### TASK TO COMPLETE
The lines below, all of them, should be returned exactly as they appear.

[Saved entries]
____________
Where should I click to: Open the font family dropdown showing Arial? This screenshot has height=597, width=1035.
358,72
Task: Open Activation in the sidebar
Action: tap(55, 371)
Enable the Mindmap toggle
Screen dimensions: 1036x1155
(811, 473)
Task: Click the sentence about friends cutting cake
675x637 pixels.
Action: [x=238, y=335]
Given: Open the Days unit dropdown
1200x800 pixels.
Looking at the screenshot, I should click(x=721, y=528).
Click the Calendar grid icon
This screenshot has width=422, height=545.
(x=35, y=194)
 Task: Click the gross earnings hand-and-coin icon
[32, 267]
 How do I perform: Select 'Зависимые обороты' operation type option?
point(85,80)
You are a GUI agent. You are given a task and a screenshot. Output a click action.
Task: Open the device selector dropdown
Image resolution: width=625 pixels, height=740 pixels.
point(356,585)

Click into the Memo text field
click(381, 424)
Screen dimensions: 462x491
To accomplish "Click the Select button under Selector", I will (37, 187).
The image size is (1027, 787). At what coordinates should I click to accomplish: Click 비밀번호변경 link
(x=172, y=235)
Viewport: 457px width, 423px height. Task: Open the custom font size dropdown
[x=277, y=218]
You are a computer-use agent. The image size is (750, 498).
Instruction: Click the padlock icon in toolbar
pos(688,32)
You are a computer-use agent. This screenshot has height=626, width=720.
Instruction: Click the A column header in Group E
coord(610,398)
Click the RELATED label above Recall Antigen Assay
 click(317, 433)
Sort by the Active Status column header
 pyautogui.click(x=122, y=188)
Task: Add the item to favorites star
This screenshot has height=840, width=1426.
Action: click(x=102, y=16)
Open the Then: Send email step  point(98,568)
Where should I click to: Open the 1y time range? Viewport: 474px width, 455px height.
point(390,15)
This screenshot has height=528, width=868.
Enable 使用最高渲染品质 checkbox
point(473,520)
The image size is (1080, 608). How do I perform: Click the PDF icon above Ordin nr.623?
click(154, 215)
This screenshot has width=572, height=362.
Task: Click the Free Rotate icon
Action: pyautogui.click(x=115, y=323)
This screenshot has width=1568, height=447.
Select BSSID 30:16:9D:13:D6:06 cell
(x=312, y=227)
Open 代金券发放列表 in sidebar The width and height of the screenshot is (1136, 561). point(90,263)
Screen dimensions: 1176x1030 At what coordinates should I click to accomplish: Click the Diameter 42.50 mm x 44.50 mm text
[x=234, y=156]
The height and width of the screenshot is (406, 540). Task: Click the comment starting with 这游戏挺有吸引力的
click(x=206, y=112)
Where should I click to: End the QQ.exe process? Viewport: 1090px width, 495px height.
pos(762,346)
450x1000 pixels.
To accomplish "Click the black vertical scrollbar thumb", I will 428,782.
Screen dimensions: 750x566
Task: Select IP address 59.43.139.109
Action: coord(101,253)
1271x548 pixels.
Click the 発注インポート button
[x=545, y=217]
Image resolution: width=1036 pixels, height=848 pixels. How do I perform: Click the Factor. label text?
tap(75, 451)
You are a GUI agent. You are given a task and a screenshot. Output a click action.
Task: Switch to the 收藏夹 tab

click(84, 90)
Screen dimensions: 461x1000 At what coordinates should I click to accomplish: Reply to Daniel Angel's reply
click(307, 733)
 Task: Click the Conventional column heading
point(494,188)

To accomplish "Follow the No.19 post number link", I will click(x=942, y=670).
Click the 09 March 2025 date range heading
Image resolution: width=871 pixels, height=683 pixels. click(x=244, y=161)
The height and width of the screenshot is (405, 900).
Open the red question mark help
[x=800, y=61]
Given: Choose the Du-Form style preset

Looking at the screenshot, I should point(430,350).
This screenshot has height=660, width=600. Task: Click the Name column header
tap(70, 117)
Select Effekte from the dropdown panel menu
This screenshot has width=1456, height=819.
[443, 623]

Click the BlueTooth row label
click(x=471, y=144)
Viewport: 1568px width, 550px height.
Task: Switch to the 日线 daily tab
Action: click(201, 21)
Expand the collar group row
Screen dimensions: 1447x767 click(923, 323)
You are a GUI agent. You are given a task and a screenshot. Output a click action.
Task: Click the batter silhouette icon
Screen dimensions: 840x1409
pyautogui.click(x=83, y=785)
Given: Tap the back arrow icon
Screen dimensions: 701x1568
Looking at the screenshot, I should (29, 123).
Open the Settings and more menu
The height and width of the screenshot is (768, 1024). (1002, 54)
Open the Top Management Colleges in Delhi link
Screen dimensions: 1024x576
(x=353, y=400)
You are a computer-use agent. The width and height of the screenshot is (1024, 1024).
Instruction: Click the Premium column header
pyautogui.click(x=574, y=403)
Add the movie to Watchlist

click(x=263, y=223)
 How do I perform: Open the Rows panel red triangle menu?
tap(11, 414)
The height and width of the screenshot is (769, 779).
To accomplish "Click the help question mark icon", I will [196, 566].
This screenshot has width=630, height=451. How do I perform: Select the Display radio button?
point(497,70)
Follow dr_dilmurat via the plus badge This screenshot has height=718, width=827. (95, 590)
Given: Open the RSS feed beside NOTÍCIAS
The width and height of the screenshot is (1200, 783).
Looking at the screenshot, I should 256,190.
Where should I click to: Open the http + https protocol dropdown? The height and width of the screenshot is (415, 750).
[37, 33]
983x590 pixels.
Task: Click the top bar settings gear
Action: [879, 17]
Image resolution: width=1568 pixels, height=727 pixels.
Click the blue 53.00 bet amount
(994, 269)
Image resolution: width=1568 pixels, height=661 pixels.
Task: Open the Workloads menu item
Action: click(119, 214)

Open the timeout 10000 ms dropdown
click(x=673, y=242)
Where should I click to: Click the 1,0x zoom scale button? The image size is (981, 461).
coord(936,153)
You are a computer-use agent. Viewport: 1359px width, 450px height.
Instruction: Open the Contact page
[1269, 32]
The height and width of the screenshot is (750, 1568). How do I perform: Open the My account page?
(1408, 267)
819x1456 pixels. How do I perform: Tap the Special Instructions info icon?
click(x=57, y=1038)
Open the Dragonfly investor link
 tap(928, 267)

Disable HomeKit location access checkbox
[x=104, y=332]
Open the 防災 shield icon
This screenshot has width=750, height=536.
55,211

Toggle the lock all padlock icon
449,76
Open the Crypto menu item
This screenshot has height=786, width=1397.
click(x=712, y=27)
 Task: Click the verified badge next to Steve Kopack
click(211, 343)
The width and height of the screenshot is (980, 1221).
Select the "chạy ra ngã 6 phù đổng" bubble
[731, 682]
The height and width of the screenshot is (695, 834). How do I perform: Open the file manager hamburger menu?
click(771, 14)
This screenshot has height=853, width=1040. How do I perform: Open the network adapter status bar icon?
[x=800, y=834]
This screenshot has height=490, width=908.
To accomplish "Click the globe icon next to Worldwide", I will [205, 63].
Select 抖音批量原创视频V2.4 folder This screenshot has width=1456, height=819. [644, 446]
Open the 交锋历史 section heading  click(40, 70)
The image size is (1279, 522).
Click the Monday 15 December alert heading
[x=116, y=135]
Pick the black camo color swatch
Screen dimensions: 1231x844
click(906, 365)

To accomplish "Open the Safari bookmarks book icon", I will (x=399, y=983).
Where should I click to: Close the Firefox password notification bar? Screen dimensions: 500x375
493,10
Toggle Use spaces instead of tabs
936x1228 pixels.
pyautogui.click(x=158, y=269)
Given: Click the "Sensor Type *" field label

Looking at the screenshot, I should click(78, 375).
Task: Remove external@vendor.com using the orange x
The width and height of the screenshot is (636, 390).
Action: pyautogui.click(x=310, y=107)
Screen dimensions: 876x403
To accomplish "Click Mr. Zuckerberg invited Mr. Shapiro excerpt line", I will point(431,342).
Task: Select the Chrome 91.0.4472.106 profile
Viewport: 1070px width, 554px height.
____________
### RESULT FOR THIS TASK
Where should I click to: Open the font family dropdown showing Arial? This screenshot has height=597, width=1035.
358,72
Task: Open Activation in the sidebar
Action: tap(55, 371)
Enable the Mindmap toggle
Screen dimensions: 1036x1155
(811, 473)
Task: Click the sentence about friends cutting cake
675x637 pixels.
Action: [x=238, y=335]
Given: Open the Days unit dropdown
1200x800 pixels.
Looking at the screenshot, I should click(x=721, y=528).
Click the Calendar grid icon
This screenshot has width=422, height=545.
(x=35, y=194)
 Task: Click the gross earnings hand-and-coin icon
[32, 267]
 How do I perform: Select 'Зависимые обороты' operation type option?
point(85,80)
You are a GUI agent. You are given a task and a screenshot. Output a click action.
Task: Open the device selector dropdown
Image resolution: width=625 pixels, height=740 pixels.
point(356,585)

Click into the Memo text field
click(381, 424)
Screen dimensions: 462x491
To accomplish "Click the Select button under Selector", I will (37, 187).
The image size is (1027, 787). At what coordinates should I click to accomplish: Click 비밀번호변경 link
(x=172, y=235)
Viewport: 457px width, 423px height. Task: Open the custom font size dropdown
[x=277, y=218]
You are a computer-use agent. The image size is (750, 498).
Instruction: Click the padlock icon in toolbar
pos(688,32)
You are a computer-use agent. This screenshot has height=626, width=720.
Instruction: Click the A column header in Group E
coord(610,398)
Click the RELATED label above Recall Antigen Assay
 click(317, 433)
Sort by the Active Status column header
 pyautogui.click(x=122, y=188)
Task: Add the item to favorites star
This screenshot has height=840, width=1426.
Action: click(x=102, y=16)
Open the Then: Send email step  point(98,568)
Where should I click to: Open the 1y time range? Viewport: 474px width, 455px height.
point(390,15)
This screenshot has height=528, width=868.
Enable 使用最高渲染品质 checkbox
point(473,520)
The image size is (1080, 608). How do I perform: Click the PDF icon above Ordin nr.623?
click(154, 215)
This screenshot has width=572, height=362.
Task: Click the Free Rotate icon
Action: pyautogui.click(x=115, y=323)
This screenshot has width=1568, height=447.
Select BSSID 30:16:9D:13:D6:06 cell
(x=312, y=227)
Open 代金券发放列表 in sidebar The width and height of the screenshot is (1136, 561). point(90,263)
Screen dimensions: 1176x1030 At what coordinates should I click to accomplish: Click the Diameter 42.50 mm x 44.50 mm text
[x=234, y=156]
The height and width of the screenshot is (406, 540). Task: Click the comment starting with 这游戏挺有吸引力的
click(x=206, y=112)
Where should I click to: End the QQ.exe process? Viewport: 1090px width, 495px height.
pos(762,346)
450x1000 pixels.
To accomplish "Click the black vertical scrollbar thumb", I will 428,782.
Screen dimensions: 750x566
Task: Select IP address 59.43.139.109
Action: coord(101,253)
1271x548 pixels.
Click the 発注インポート button
[x=545, y=217]
Image resolution: width=1036 pixels, height=848 pixels. How do I perform: Click the Factor. label text?
tap(75, 451)
You are a GUI agent. You are given a task and a screenshot. Output a click action.
Task: Switch to the 收藏夹 tab

click(84, 90)
Screen dimensions: 461x1000 At what coordinates should I click to accomplish: Reply to Daniel Angel's reply
click(307, 733)
 Task: Click the Conventional column heading
point(494,188)

To accomplish "Follow the No.19 post number link", I will click(x=942, y=670).
Click the 09 March 2025 date range heading
Image resolution: width=871 pixels, height=683 pixels. click(x=244, y=161)
The height and width of the screenshot is (405, 900).
Open the red question mark help
[x=800, y=61]
Given: Choose the Du-Form style preset

Looking at the screenshot, I should point(430,350).
This screenshot has height=660, width=600. Task: Click the Name column header
tap(70, 117)
Select Effekte from the dropdown panel menu
This screenshot has width=1456, height=819.
[443, 623]

Click the BlueTooth row label
click(x=471, y=144)
Viewport: 1568px width, 550px height.
Task: Switch to the 日线 daily tab
Action: click(201, 21)
Expand the collar group row
Screen dimensions: 1447x767 click(923, 323)
You are a GUI agent. You are given a task and a screenshot. Output a click action.
Task: Click the batter silhouette icon
Screen dimensions: 840x1409
pyautogui.click(x=83, y=785)
Given: Tap the back arrow icon
Screen dimensions: 701x1568
Looking at the screenshot, I should (29, 123).
Open the Settings and more menu
The height and width of the screenshot is (768, 1024). (1002, 54)
Open the Top Management Colleges in Delhi link
Screen dimensions: 1024x576
(x=353, y=400)
You are a computer-use agent. The width and height of the screenshot is (1024, 1024).
Instruction: Click the Premium column header
pyautogui.click(x=574, y=403)
Add the movie to Watchlist

click(x=263, y=223)
 How do I perform: Open the Rows panel red triangle menu?
tap(11, 414)
The height and width of the screenshot is (769, 779).
To accomplish "Click the help question mark icon", I will [196, 566].
This screenshot has width=630, height=451. How do I perform: Select the Display radio button?
point(497,70)
Follow dr_dilmurat via the plus badge This screenshot has height=718, width=827. (95, 590)
Given: Open the RSS feed beside NOTÍCIAS
The width and height of the screenshot is (1200, 783).
Looking at the screenshot, I should 256,190.
Where should I click to: Open the http + https protocol dropdown? The height and width of the screenshot is (415, 750).
[37, 33]
983x590 pixels.
Task: Click the top bar settings gear
Action: [879, 17]
Image resolution: width=1568 pixels, height=727 pixels.
Click the blue 53.00 bet amount
(994, 269)
Image resolution: width=1568 pixels, height=661 pixels.
Task: Open the Workloads menu item
Action: click(119, 214)

Open the timeout 10000 ms dropdown
click(x=673, y=242)
Where should I click to: Click the 1,0x zoom scale button? The image size is (981, 461).
coord(936,153)
You are a computer-use agent. Viewport: 1359px width, 450px height.
Instruction: Open the Contact page
[1269, 32]
The height and width of the screenshot is (750, 1568). How do I perform: Open the My account page?
(1408, 267)
819x1456 pixels. How do I perform: Tap the Special Instructions info icon?
click(x=57, y=1038)
Open the Dragonfly investor link
 tap(928, 267)

Disable HomeKit location access checkbox
[x=104, y=332]
Open the 防災 shield icon
This screenshot has width=750, height=536.
55,211

Toggle the lock all padlock icon
449,76
Open the Crypto menu item
This screenshot has height=786, width=1397.
click(x=712, y=27)
 Task: Click the verified badge next to Steve Kopack
click(211, 343)
The width and height of the screenshot is (980, 1221).
Select the "chạy ra ngã 6 phù đổng" bubble
[731, 682]
The height and width of the screenshot is (695, 834). How do I perform: Open the file manager hamburger menu?
click(771, 14)
This screenshot has height=853, width=1040. How do I perform: Open the network adapter status bar icon?
[x=800, y=834]
This screenshot has height=490, width=908.
To accomplish "Click the globe icon next to Worldwide", I will [205, 63].
Select 抖音批量原创视频V2.4 folder This screenshot has width=1456, height=819. [644, 446]
Open the 交锋历史 section heading  click(40, 70)
The image size is (1279, 522).
Click the Monday 15 December alert heading
[x=116, y=135]
Pick the black camo color swatch
Screen dimensions: 1231x844
click(906, 365)

To accomplish "Open the Safari bookmarks book icon", I will (x=399, y=983).
Where should I click to: Close the Firefox password notification bar? Screen dimensions: 500x375
493,10
Toggle Use spaces instead of tabs
936x1228 pixels.
pyautogui.click(x=158, y=269)
Given: Click the "Sensor Type *" field label

Looking at the screenshot, I should click(78, 375).
Task: Remove external@vendor.com using the orange x
The width and height of the screenshot is (636, 390).
Action: pyautogui.click(x=310, y=107)
Screen dimensions: 876x403
To accomplish "Click Mr. Zuckerberg invited Mr. Shapiro excerpt line", I will point(431,342).
Task: Select the Chrome 91.0.4472.106 profile
Viewport: 1070px width, 554px height.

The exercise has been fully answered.